在C#中的数组复制任何更快的方法? [英] Any faster way of copying arrays in C#?

查看:174
本文介绍了在C#中的数组复制任何更快的方法?的处理方法,对大家解决问题具有一定的参考价值,需要的朋友们下面随着小编来一起学习吧!

问题描述

我有需要在一个三维阵列组合三个数组。下面code显示性能资源管理器的性能降低。是否有一个更快的解决方案?

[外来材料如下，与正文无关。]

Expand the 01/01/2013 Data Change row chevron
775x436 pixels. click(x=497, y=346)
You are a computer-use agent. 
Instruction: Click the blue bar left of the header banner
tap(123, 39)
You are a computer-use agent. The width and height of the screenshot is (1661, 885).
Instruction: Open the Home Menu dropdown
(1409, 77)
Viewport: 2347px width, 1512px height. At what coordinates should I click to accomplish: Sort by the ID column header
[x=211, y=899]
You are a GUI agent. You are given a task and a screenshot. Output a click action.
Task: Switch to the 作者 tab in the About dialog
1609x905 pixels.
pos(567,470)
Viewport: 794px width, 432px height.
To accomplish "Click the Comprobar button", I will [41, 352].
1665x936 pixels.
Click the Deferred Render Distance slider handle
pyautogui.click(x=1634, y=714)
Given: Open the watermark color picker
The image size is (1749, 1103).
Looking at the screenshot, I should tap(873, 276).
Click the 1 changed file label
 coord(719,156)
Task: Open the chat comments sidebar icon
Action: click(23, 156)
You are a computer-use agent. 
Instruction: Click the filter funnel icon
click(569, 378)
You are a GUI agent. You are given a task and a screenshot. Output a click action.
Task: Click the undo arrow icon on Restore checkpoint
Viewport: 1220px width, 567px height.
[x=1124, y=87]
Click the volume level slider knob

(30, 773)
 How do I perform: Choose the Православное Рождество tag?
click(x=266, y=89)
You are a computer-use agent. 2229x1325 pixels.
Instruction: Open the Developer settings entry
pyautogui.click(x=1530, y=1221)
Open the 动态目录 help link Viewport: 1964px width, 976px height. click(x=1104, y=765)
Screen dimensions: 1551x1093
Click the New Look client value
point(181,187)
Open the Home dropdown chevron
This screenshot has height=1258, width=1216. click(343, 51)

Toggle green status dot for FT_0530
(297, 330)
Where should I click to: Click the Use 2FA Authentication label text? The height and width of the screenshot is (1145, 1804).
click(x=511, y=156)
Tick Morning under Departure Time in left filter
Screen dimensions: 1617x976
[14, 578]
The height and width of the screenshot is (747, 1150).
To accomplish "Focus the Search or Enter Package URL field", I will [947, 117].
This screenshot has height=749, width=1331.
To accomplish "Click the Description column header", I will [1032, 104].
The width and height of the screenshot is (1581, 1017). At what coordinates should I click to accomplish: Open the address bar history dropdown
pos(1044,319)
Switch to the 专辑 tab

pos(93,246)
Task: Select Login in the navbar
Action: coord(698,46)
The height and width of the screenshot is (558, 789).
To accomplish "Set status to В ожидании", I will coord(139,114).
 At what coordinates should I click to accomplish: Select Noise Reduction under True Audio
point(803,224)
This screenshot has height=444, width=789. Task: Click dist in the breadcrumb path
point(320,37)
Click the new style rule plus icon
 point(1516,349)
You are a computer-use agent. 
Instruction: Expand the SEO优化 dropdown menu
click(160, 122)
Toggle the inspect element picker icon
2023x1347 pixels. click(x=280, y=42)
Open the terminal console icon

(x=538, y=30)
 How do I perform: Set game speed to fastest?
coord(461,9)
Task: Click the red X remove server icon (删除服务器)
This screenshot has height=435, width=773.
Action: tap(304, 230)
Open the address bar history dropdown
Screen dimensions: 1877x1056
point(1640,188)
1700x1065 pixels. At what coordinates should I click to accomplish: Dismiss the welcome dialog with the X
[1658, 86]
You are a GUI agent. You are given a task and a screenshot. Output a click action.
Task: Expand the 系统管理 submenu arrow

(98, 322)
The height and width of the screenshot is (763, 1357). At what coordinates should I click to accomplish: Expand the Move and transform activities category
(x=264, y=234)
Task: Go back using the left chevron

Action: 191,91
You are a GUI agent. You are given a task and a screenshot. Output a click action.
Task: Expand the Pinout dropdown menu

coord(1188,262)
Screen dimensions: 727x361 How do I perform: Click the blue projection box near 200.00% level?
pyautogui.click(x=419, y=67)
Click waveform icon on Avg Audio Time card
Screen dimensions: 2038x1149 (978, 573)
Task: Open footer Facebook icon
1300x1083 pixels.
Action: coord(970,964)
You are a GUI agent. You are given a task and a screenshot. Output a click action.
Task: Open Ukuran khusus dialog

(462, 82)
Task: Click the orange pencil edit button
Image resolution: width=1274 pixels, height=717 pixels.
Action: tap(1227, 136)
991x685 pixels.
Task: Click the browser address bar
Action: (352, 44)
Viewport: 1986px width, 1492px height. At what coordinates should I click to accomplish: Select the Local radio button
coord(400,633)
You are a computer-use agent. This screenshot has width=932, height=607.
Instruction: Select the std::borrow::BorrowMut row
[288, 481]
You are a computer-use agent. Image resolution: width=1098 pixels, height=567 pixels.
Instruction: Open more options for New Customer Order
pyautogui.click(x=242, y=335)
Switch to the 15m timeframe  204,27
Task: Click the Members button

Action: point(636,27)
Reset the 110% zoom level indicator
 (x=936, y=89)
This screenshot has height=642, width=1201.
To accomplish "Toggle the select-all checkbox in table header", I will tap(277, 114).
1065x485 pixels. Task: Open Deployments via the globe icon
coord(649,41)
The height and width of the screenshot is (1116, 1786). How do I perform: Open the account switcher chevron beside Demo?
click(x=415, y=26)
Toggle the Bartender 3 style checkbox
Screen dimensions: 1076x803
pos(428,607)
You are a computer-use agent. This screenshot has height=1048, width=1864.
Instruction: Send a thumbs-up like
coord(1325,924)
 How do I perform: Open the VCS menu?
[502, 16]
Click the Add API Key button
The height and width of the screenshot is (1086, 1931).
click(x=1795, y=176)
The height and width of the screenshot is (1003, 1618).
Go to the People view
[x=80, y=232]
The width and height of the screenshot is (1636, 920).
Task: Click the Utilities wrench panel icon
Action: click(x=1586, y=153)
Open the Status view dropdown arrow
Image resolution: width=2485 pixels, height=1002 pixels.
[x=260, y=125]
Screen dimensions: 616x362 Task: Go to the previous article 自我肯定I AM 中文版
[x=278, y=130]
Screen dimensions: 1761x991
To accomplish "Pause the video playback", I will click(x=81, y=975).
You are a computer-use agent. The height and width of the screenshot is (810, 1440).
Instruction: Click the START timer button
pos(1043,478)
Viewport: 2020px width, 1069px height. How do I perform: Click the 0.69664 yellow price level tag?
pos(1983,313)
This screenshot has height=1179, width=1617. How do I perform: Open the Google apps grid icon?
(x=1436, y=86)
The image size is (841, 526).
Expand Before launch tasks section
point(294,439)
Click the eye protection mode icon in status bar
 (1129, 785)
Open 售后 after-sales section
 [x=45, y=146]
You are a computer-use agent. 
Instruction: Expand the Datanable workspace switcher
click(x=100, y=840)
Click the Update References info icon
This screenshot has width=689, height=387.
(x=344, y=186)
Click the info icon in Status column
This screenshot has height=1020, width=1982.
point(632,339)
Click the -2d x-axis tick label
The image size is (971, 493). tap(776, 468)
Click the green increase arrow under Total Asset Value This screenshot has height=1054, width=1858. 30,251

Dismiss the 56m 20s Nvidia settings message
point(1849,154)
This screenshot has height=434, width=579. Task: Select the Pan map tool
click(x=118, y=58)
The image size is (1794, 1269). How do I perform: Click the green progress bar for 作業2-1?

 的for(int i = 0; I< sortedIndex.Length;我++){
    如果(ⅰ&下; num_in_left)
    {
        //添加实例的左子
        leftnode [I,0] = sortedIndex [I];
        leftnode [I,1] = sortedInstances [I];
        leftnode [Ⅰ,2] = sortedLabels [I];
    }
    其他
    {
        //添加实例的右子
        rightnode [I-num_in_left,0] = sortedIndex [I];
        rightnode [I-num_in_left,1] = sortedInstances [I]
        rightnode [I-num_in_left,2] = sortedLabels [I];
    }
}

更新:

实际上,我想做到以下几点:

  //有三次一维数组
双[] sortedIndex,sortedInstances,sortedLabels;
//请将它们复制到3D阵列(忘了rightnode现在)
双[] = leftnode新的双[sortedIndex.Length,3];
//一些魔术发生在这里,使
leftnode = {sortedIndex,sortedInstances,sortedLabels};


解决方案

使用缓冲区。 BlockCopy 的。它的整个目的是进行快速(见缓冲):


  

本类比System.Array类相似的方法操作基本类型提供更好的性能。


诚然,我没有做任何的基准,但它的文档。它也适用于多维数组;只是确保你总是指定多少的字节的复制,没有多少元素,也是你工作的基本数组上。

另外,我没有测试过这一点,但你的可能的能挤出更多的表现出来的系统,如果你绑定一个委托 System.Buffer.memcpyimpl 并直接调用。签名是:

 内部静态不安全无效memcpyimpl(BYTE * SRC,BYTE * DEST,INT LEN)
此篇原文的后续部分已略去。